Long noncoding RNAs as splicing factor hijackers. ( i) MALAT1 can disrupt the formation of a splicing modulator complex, by directly hijacking the SFPQ factor, thus inhibiting its interaction with the tumor growth factor PTBP2. SFPQ-released PTBP2 promotes the proliferation of cancer cells. (ii) Celf3 and SF1 normally co-localize in the CS nuclear bodies. GOMAFU lncRNA is recognized by both proteins, although it is not accumulated in CS bodies. It was proposed that GOMAFU promotes the re-localization of Celf and SF1 out from CS bodies to the nucleoplasm, modulating their activity in splicing. ( iii) SPA and sno-lncRNAs recruit RNA binding proteins such as FOX, TDP43 and hnRNP M, and may titrate their availability for splicing regulation throughout the nucleus. In PWS patients SPA and sno-lncRNAs loci are deleted or not expressed, thus the related proteins are more uniformly distributed, impacting the AS pattern of their target genes. (iv) ASCO lncRNA is directly recognized by NSRa and b, competing with their binding to NSR-targeted pre-mRNAs. ASCO-mediated modulation of NSRs results in alternative processing of mature mRNAs, exhibiting events of intron retention, exon skipping and alternative 5′ or 3′ ends. (v) ENOD40 lncRNA is directly recognized by the nuclear speckle protein RBP1. ENOD40 participates in the nucleocytoplasmic trafficking of RBP1, inducing its accumulation into cytoplasmic granules, likely modulating RBP1-dependent splicing.

Figure 3.

Long noncoding RNAs form RNA-RNA duplexes with pre-mRNAs. (i) SAF NAT is encoded in the first intron of the Fas locus. In tumor cells, SAF is transcribed and it specifically interacts with the exon 6 flanking regions of the pre-mRNA, conforming RNA-RNA duplexes. SAF recruits SPF46, promoting the exclusion of exon 6. The resulting mRNA encodes for soluble Fas (sFas), which lacks the transmembrane domain. As a result, the presence of the Fas receptor is reduced in the cell surface whereas sFas sequesters Fas ligand (FasL), rendering cells less sensitive to Fas-mediated apoptosis. (ii) In epithelial cells, the Zeb2 locus is transcribed into a full 5′UTR-including pre-mRNA. The spliceosome mediates the removal of a 3 kb-long intron in the 5′UTR. The resulting mRNA contains a stable secondary structure before the AUG, which is capable of blocking translation in the polysomes.

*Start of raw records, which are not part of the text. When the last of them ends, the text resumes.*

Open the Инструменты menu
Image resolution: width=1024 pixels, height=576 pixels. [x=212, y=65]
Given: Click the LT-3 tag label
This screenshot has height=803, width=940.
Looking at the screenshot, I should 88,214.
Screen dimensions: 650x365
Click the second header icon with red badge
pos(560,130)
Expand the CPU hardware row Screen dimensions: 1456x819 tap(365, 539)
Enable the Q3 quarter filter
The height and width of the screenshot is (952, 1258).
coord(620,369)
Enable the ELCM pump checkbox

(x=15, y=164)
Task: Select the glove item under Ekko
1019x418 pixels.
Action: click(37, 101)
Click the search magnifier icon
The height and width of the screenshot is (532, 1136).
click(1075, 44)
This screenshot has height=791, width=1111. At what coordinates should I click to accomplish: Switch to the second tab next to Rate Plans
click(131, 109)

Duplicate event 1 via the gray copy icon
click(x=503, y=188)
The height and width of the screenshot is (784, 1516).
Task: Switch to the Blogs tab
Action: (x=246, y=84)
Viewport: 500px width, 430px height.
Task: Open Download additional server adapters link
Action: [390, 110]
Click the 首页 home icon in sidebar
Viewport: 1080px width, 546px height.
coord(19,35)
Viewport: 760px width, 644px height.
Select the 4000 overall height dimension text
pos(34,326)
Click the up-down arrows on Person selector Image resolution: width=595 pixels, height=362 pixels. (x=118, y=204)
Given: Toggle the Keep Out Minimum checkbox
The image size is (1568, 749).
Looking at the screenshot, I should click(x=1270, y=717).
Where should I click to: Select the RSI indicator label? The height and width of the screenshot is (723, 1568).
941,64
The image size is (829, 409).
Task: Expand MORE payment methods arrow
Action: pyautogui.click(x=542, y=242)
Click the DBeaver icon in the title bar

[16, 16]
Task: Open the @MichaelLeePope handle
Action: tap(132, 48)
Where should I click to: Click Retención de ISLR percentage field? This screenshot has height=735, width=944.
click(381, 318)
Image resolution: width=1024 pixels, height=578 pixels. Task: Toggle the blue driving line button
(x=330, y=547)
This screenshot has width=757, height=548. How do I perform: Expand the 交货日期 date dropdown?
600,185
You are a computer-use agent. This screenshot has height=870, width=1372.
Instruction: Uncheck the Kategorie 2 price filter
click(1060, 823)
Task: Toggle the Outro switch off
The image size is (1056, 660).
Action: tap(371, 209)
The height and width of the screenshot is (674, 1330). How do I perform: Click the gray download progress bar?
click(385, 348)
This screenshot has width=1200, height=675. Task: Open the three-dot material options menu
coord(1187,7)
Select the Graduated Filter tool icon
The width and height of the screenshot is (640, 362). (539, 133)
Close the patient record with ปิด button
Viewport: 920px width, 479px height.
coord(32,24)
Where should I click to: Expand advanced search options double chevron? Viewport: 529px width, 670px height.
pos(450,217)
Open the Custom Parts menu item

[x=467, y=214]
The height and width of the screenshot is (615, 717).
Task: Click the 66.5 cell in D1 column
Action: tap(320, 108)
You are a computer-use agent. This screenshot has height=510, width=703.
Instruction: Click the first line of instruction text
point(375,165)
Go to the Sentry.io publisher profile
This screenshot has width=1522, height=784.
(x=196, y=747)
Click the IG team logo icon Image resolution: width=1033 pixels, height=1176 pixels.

On the other hand, after EMT, the Snail1 transcription factor induces the transcription of Zeb2 NAT in mesenchymal cells. A specific RNA-RNA duplex encompassing the 5′ splice site of the 5′UTR intron prevents the binding of the spliceosome. Thus, the mRNA contains the full isoform of the 5′UTR, including an internal ribosome entry site (IRES) proximal to the Zeb2 AUG, favoring translation. Zeb2 transcription factor extends the repression of the E-cadherin gene initiated by Snail1 during EMT.

Figure 4.

Long noncoding RNAs as chromatin remodelers. (i) The exon 6 of the SEP3 gene is transcribed and back-spliced into a circular RNA. The SEP3 circRNA directly interacts with its parent gene DNA, conforming a DNA–RNA duplex known as an R-loop and promoting the exon 6 skipping, thus the accumulation of the SEP3.3 mRNA isoform. (ii) The antisense transcript of the FGFR2 gene, called asFGFR2 (in red), recruits the PRC2 proteins EZH2 and SUZ12 to its parent locus, triggering the deposition of H3K27me3 and the recruitment of the H3K36 demethylase KDM2a. This complex enhances the deposition of H3K36me3 and impairs the binding of the chromatin-splicing adaptor complex MRG15–PTB to the exon IIIb, which is finally included in the mature mRNA (in green). (iii) NEAT1 and MALAT1 bind to common and distinct actively transcribed loci across the genome. Their binding on the gene body is different between them, e.g. NEAT1 binding peaks at the transcription start site as well as the end of the locus, whereas MALAT1 preferentially binds only at the end of the gene. It was proposed that MALAT1 and NEAT1 promote the formation of splicing-related nuclear speckles and paraspeckles, respectively, around its site of transcription of targeted loci.